El Dios de la Espada de un Mundo Destruido Novela - Capítulo 99
Capítulo 99
Capítulo 99 El dios de la espada del mundo en ruinas
La segunda explosión de la Puerta.
Japón devastado.
Kowabiru de rango A.
Estas fueron las palabras clave más populares en internet.
El primer incidente con explosiones en la Puerta de San Francisco (The Gate) en Francia se atribuyó a terroristas armados que abogaban por el cierre de la puerta.
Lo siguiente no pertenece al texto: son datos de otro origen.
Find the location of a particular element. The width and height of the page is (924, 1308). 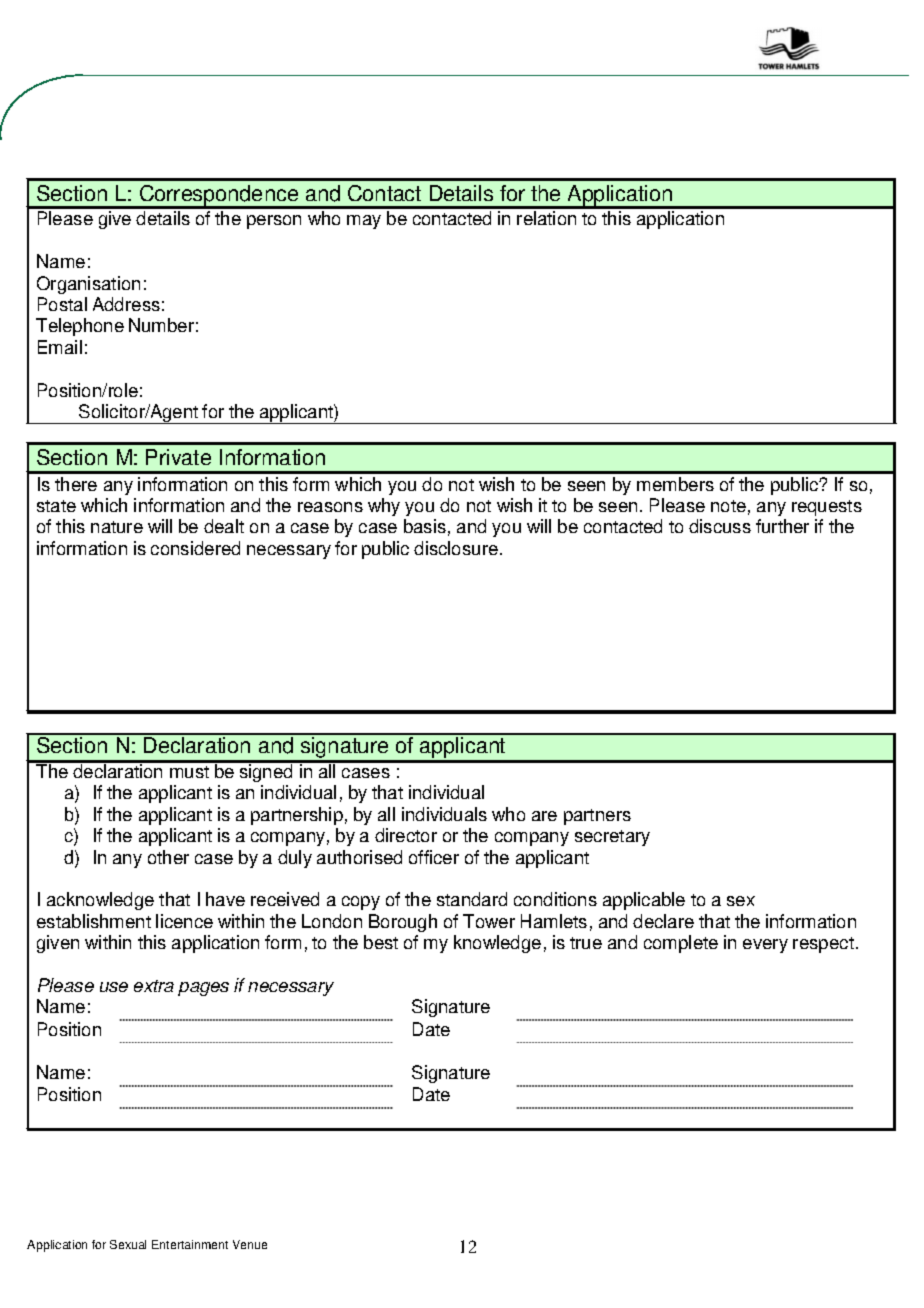

disclosure is located at coordinates (456, 548).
Independientemente de la opinión pública, así fue como se llegó a esa conclusión.
¿Sigue siendo seguro Gates?
Para disipar esas preocupaciones, tuvieron que presentarlo como terrorismo humano en lugar de un problema relacionado con Gate.
Afortunadamente, al tratarse del primer incidente, la indignación pública fue disminuyendo gradualmente con el tiempo.
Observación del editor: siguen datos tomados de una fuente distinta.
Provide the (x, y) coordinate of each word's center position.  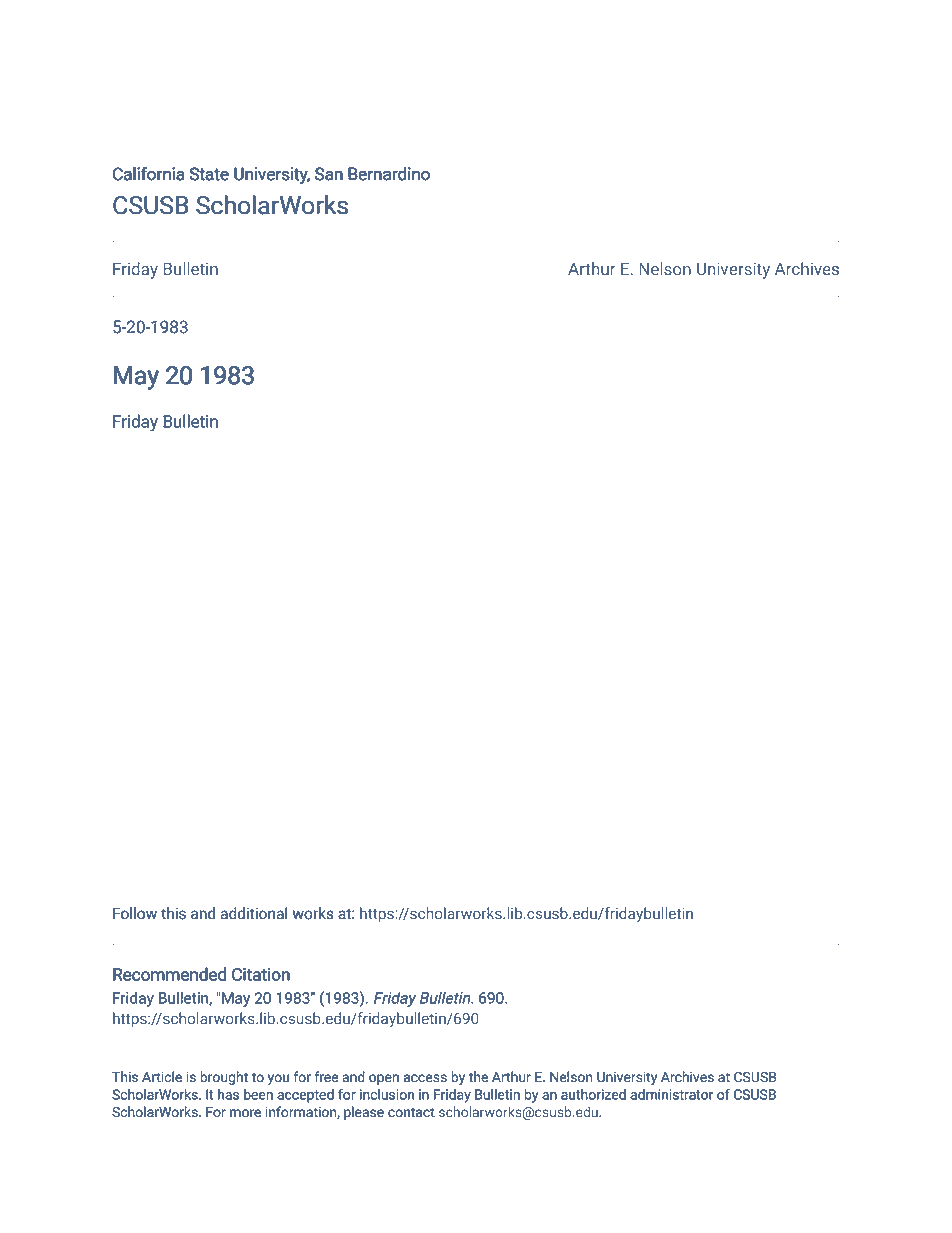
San (329, 174)
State (209, 174)
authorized (593, 1094)
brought (224, 1078)
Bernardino (389, 174)
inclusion (387, 1094)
Pero entonces se produjo la segunda explosión de la Puerta.
El incidente en Japón ni siquiera podría calificarse de terrorismo perpetrado por grupos armados.
Porque enjambres de Kowabiru que escapaban de la Puerta habían devastado la ciudad de Yokohama.
Esto era de una magnitud completamente diferente a la de Francia, donde habían logrado controlar rápidamente los daños sin que se produjeran bajas.
Independientemente de la causa de la explosión, la prioridad inmediata era detener a los monstruos que estaban convirtiendo la ciudad en ruinas.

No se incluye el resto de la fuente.